Question

. If \[x,y\] are independent variable , then
A.\[Cov\left( {x,y} \right) = 1\]
B.\[{r_{xy}} = 0\]
C.\[{r_{xy}} = 1\]
D.\[Cov\left( {x,y} \right) = 0\]

Answer 1

Hint: In the given question we have given with Covariance \[Cov\left( {X,Y} \right)\] and Coefficient of correlation \[{r_{XY}}\] , so we have to solve for both the terms . We will use theorems like \[E\left( {XY} \right) = E\left( X \right)E\left( Y \right)\] , where \[E\] is the expected value or mean value and \[X\& Y\] are independent variables. Another theorem will be \[Cov\left( {X,Y} \right) = E\left( {XY} \right) - E\left( X \right)E\left( Y \right)\] , where \[Cov\] is the covariance and \[X\& Y\] are independent variables

Complete step-by-step answer:
Mean - The expected value of \[X\], where \[X\] is a discrete random variable and is a weighted average of all the possible values that \[X\] can take , each value being calculated according to the probability of that event occurring.
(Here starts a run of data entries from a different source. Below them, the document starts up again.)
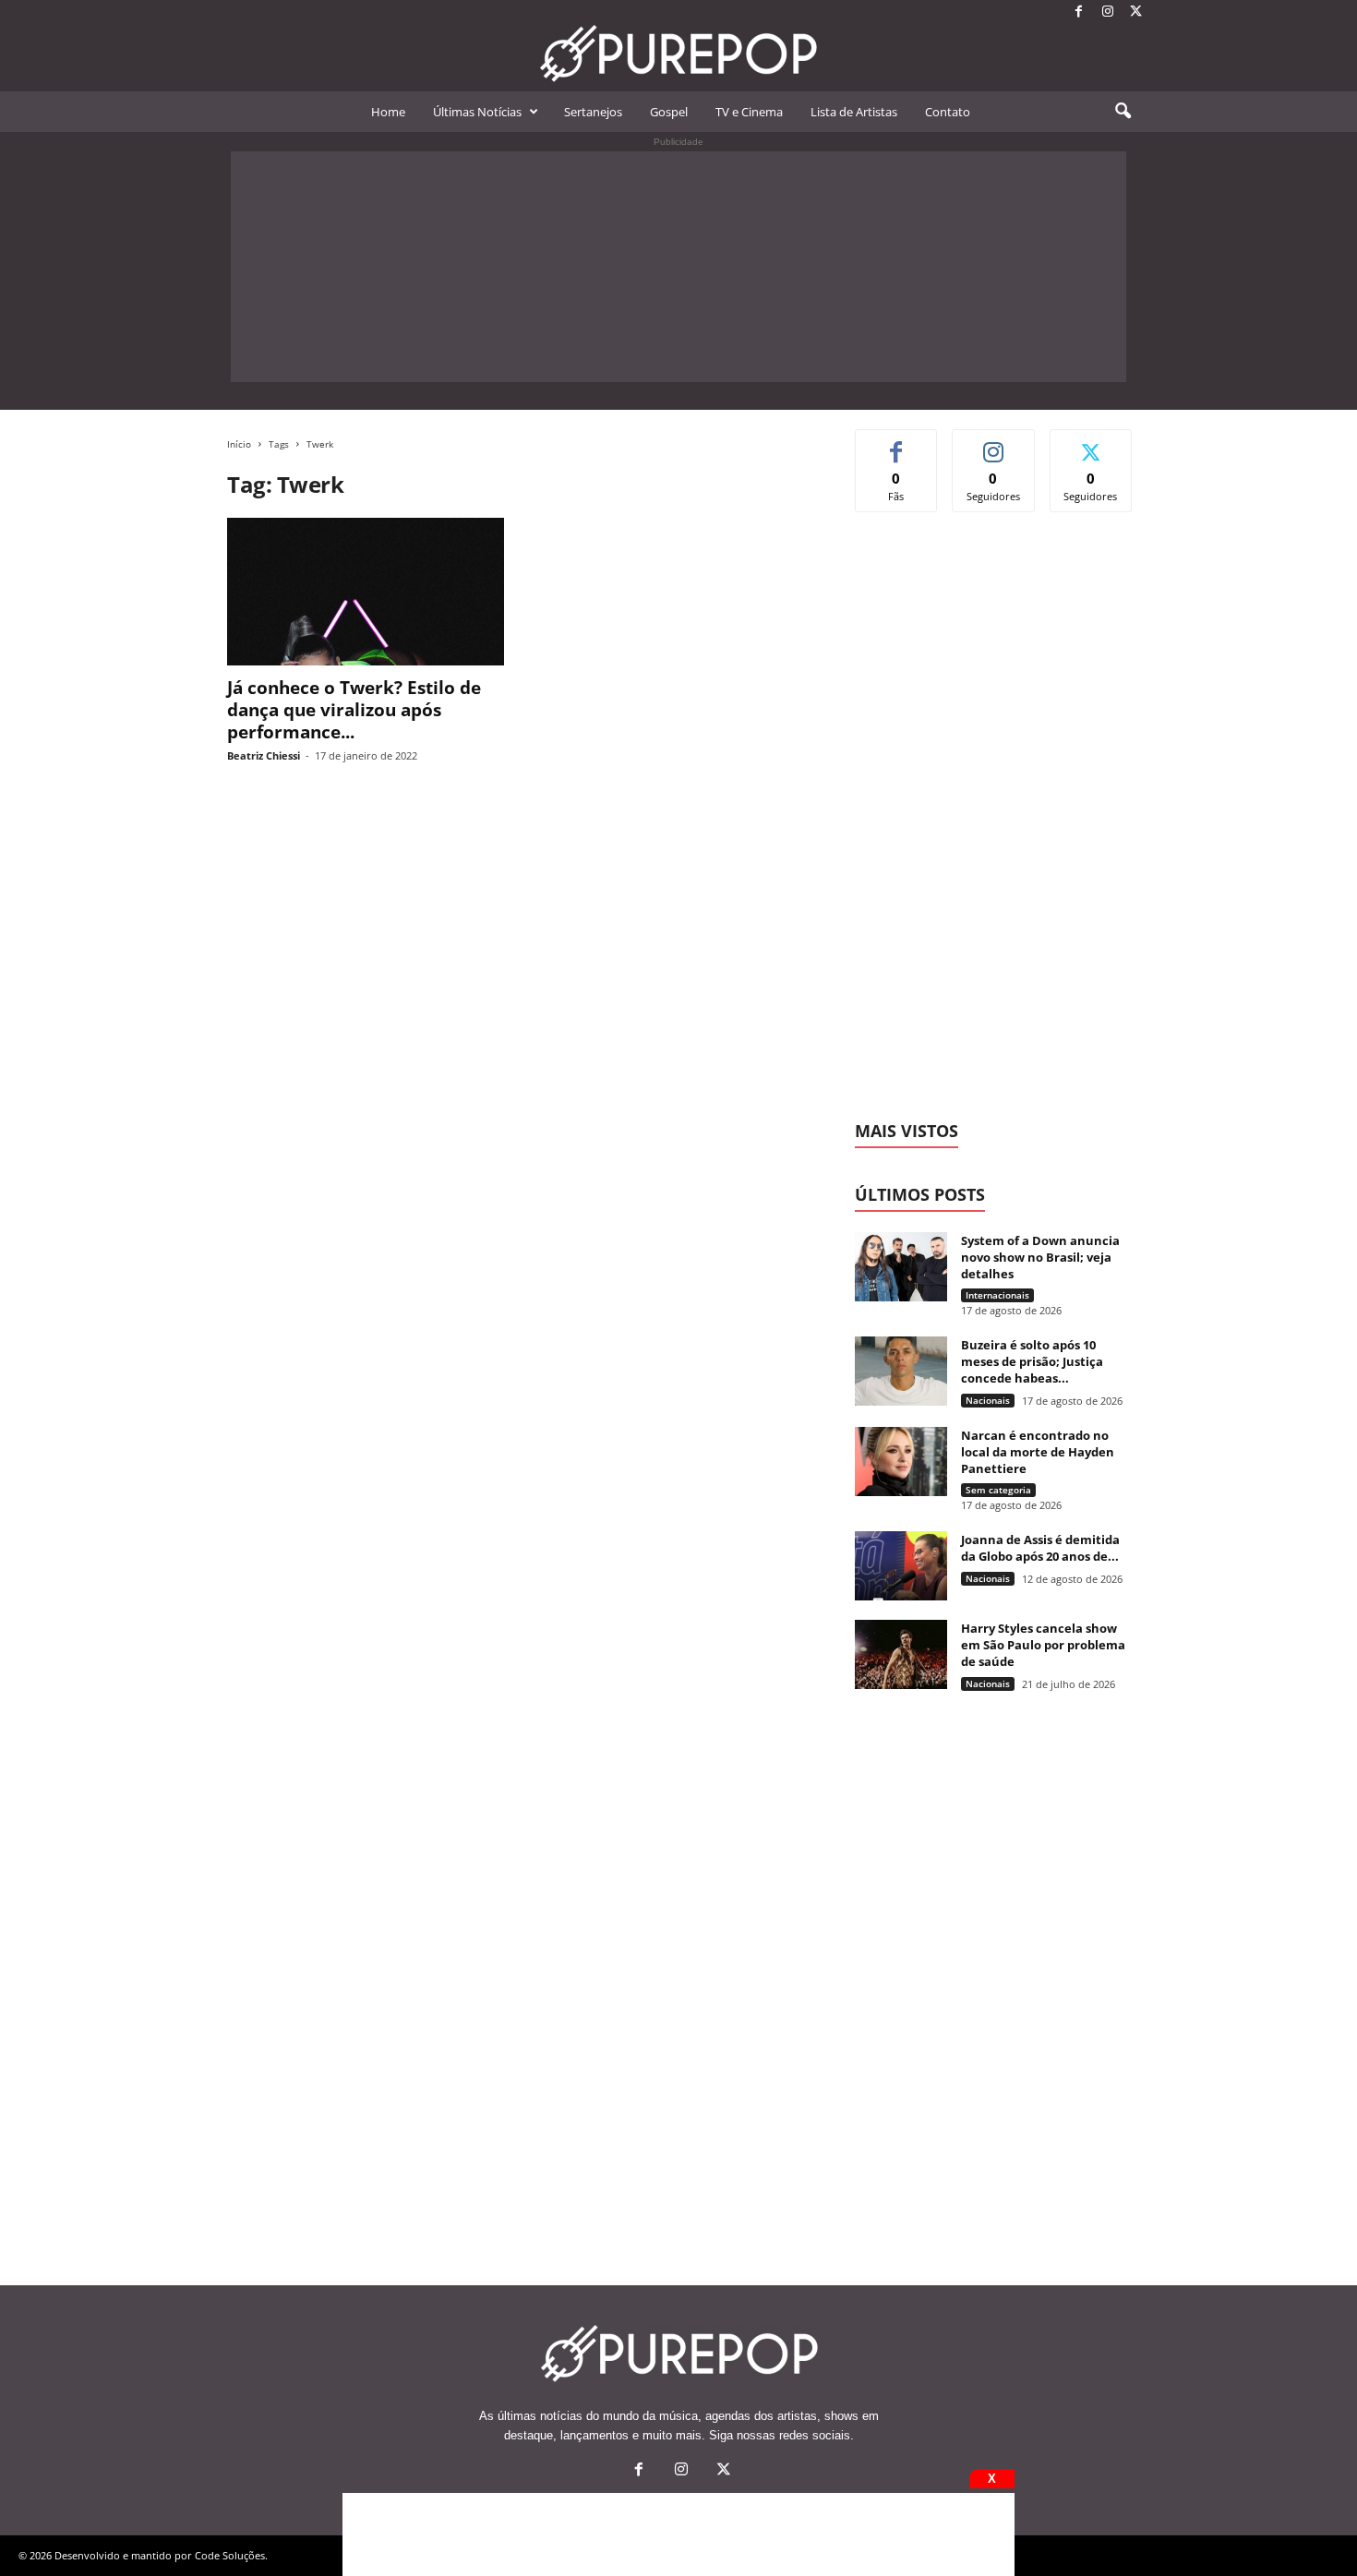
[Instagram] (1108, 12)
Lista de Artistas (854, 111)
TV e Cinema (749, 111)
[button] (1122, 111)
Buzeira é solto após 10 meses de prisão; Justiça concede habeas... (1032, 1361)
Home (388, 111)
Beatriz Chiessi (263, 755)
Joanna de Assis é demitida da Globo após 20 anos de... (1040, 1547)
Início (239, 443)
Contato (947, 111)
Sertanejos (593, 111)
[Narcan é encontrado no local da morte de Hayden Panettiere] (901, 1461)
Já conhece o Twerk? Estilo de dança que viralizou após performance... (354, 710)
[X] (1136, 12)
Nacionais (988, 1400)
The expected value of \[X\] is written as \[E\left( X \right)\] .
Covariance is a measure of the association or dependency between two random variables \[X\& Y\] . Covariance can be positive or negative both.
Now , using the above theorems we get ,
\[Cov\left( {X,Y} \right) = E\left( {XY} \right) - E\left( X \right)E\left( Y \right)................\left( i \right)\]
Now putting the value of \[E\left( {XY} \right)\] from first theorem we get in eqn (i) we get ,
\[Cov\left( {X,Y} \right) = E\left( X \right)E\left( Y \right) - E\left( X \right)E\left( Y \right)\]
On solving we get ,
\[Cov\left( {X,Y} \right) = 0............\left( {ii} \right)\] .
Now for Coefficient of correlation \[{r_{XY}}\] , we have a formula
\[{r_{XY}} = \dfrac{{Cov\left( {X,Y} \right)}}{{\sqrt {V\left( X \right)} \sqrt {V\left( Y \right)} }}\], where \[V\left( X \right)\] and \[V\left( Y \right)\] is the variance of \[X\& Y\] respectively .
Now from equation (ii) we have , \[Cov\left( {X,Y} \right) = 0\] , therefore putting this value in above equation we get ,
\[{r_{XY}} = \dfrac{0}{{\sqrt {V\left( X \right)} \sqrt {V\left( Y \right)} }}\]
On solving we get ,
\[{r_{XY}} = 0\]
So, the correct answer is “Option B and D”.

Note: Always check whether the given variables are independent or not. The term covariance is different with variance as the covariance can either be positive or negative but the variance will always be positive . You must remember the results of the theorem only instead of their proofs.